Solved! Go to Solution.
Can you please include the code you are using and what you expect it to return?
It will likely be easy to fix but there's not enough info.
| Have I solved your problem? Please click Accept as Solution so I don't keep coming back to this post, oh yeah, others may find it useful also ;). |
Hi KNP. Thanks for taking the time to get back to me.
That code at the moment is just 'DateTime.LocalNow'.
I wanted to create a formula which gives me the difference in days between a start and end date. However, after writing out the code, this error flashed up so I started deleting parts of the code until I figured out what was causing the problem.
Hi @Mknott93,
See below gif.
Here is the complete code. Paste this into the advanced editor of a blank query.
let
Source = #date(2021, 11, 16),
#"Converted to Table" = #table(1, {{Source}}),
#"Renamed Columns" = Table.RenameColumns(#"Converted to Table", {{"Column1", "StartDate"}}),
#"Added Custom" = Table.AddColumn(#"Renamed Columns", "EndDate", each #date(2021, 11, 18)),
#"Changed Type" = Table.TransformColumnTypes(
#"Added Custom",
{{"StartDate", type date}, {"EndDate", type date}}
),
#"Inserted Date Subtraction" = Table.AddColumn(
#"Changed Type",
"Subtraction",
each Duration.Days([EndDate] - [StartDate]),
Int64.Type
)
in
#"Inserted Date Subtraction"
I hope this helps.
| Have I solved your problem? Please click Accept as Solution so I don't keep coming back to this post, oh yeah, others may find it useful also ;). |
Thanks for your help. I actually think I was just missing the brackets in my formula which is embarrasing, but this is a very useful code for when I need to do the date subtraction. Thanks again.
You're welcome.
You described the problem in your reply as wanting the difference between two dates, which is what I provided.

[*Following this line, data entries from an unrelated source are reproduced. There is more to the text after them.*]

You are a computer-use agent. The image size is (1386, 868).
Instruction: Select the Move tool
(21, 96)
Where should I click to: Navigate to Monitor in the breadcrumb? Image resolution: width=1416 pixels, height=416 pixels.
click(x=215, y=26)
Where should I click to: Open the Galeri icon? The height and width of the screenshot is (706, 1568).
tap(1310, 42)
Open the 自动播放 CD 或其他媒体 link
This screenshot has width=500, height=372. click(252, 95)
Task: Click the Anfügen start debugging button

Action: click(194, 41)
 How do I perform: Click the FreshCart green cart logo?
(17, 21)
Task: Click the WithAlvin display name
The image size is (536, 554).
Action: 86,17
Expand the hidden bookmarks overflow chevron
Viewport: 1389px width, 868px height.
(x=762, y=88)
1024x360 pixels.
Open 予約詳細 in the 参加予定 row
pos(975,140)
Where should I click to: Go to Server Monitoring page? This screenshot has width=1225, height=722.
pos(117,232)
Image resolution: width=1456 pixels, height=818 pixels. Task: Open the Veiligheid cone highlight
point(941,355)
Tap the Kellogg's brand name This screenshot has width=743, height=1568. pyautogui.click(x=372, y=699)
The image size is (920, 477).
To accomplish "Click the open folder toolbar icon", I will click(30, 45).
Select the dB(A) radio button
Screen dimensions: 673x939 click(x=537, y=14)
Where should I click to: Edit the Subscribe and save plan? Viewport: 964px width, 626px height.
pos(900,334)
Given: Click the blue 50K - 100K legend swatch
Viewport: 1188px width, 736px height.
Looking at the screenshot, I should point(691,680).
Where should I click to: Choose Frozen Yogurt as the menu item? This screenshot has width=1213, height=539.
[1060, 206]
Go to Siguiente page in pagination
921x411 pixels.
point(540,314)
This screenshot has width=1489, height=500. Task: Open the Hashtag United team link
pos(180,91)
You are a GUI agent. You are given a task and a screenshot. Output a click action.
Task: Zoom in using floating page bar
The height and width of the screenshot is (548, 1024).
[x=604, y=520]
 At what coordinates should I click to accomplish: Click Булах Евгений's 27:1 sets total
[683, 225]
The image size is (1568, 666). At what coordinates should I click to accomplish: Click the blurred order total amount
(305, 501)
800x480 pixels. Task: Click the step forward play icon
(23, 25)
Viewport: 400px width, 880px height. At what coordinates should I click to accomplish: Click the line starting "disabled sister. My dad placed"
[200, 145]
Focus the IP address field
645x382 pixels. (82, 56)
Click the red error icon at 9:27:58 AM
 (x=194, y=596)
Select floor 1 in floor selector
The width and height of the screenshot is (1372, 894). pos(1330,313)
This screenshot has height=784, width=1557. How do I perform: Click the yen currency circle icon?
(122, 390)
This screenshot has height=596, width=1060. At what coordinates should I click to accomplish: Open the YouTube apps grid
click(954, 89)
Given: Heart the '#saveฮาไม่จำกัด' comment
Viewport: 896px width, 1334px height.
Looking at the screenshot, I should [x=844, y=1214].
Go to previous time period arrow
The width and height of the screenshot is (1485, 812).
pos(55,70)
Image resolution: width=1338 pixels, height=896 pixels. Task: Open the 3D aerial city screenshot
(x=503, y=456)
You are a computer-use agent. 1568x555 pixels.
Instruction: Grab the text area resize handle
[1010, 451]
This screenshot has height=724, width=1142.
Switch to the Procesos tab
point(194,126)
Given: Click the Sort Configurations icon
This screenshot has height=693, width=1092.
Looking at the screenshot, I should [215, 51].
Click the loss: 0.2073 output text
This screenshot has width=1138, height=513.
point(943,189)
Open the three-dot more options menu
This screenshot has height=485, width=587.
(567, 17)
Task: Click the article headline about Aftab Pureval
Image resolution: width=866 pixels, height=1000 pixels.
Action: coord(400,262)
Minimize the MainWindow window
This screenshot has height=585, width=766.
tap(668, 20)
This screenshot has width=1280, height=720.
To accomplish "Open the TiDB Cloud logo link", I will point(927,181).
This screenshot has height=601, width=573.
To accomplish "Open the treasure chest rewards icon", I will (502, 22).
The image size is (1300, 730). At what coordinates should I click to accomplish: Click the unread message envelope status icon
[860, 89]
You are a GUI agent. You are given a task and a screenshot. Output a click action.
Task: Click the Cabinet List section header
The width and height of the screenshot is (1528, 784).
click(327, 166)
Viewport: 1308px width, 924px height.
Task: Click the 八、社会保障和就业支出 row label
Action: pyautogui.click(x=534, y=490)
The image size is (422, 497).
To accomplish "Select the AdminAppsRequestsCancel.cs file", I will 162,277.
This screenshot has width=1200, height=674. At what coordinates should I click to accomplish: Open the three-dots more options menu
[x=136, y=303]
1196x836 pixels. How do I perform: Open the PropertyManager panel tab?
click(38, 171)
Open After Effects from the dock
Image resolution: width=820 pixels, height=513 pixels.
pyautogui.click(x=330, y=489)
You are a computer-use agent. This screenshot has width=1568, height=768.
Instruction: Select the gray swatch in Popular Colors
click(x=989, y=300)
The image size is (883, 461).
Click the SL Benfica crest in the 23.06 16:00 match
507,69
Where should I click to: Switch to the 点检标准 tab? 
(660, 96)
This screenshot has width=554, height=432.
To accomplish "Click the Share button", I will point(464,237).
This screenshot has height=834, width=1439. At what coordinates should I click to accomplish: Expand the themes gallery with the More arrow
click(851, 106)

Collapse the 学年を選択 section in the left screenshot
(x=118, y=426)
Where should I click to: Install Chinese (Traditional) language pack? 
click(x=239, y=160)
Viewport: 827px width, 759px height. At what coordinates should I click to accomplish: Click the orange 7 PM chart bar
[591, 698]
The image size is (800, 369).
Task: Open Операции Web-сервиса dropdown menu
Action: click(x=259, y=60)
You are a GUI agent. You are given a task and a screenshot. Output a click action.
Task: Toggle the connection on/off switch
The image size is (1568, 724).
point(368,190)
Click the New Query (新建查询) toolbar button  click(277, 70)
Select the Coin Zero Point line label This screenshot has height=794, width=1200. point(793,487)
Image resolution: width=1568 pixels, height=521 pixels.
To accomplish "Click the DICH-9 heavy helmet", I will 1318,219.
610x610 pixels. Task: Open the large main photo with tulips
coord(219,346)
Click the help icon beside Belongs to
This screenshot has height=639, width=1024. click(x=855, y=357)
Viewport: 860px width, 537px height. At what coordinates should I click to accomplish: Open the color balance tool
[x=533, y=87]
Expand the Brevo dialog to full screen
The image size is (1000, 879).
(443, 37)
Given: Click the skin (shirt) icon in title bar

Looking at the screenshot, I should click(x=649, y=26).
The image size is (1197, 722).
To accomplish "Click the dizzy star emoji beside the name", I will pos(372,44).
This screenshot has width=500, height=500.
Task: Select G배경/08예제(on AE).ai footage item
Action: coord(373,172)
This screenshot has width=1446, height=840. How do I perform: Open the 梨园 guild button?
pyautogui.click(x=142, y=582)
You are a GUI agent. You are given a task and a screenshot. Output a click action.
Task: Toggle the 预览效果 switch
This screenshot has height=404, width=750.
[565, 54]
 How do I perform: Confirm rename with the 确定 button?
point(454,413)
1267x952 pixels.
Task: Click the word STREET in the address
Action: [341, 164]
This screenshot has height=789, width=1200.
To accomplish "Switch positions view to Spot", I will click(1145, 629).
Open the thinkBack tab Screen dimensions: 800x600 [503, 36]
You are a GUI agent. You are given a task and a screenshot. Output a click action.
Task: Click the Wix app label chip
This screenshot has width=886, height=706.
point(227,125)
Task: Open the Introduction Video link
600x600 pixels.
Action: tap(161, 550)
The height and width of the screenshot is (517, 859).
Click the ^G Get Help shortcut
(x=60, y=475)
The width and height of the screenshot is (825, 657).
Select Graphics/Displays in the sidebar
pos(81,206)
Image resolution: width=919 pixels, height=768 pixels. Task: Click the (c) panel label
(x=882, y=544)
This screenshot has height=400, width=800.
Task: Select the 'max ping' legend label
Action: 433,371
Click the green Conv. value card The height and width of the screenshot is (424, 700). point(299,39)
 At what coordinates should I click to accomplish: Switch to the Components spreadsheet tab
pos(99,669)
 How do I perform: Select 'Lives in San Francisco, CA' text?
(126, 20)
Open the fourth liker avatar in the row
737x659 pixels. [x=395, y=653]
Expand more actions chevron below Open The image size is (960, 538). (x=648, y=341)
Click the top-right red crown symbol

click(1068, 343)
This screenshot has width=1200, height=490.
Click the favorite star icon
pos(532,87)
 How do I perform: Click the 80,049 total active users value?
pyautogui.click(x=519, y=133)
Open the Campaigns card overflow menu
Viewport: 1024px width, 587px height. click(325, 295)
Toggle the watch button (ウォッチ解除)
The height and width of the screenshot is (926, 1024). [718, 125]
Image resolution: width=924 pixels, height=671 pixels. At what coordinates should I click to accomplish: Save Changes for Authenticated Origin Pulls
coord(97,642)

Also, be careful with the DateTime.LocalNow() depending on your query structure it can change during successive calls in the same refresh, producing unexpected results.
Typically you'd be better off with DateTime.FixedLocalNow().
| Have I solved your problem? Please click Accept as Solution so I don't keep coming back to this post, oh yeah, others may find it useful also ;). |
Just change it to:
=DateTime.LocalNow()
Wow, that's a little embarrasing. I've done this so many times, no idea how I missed that. Thanks for this.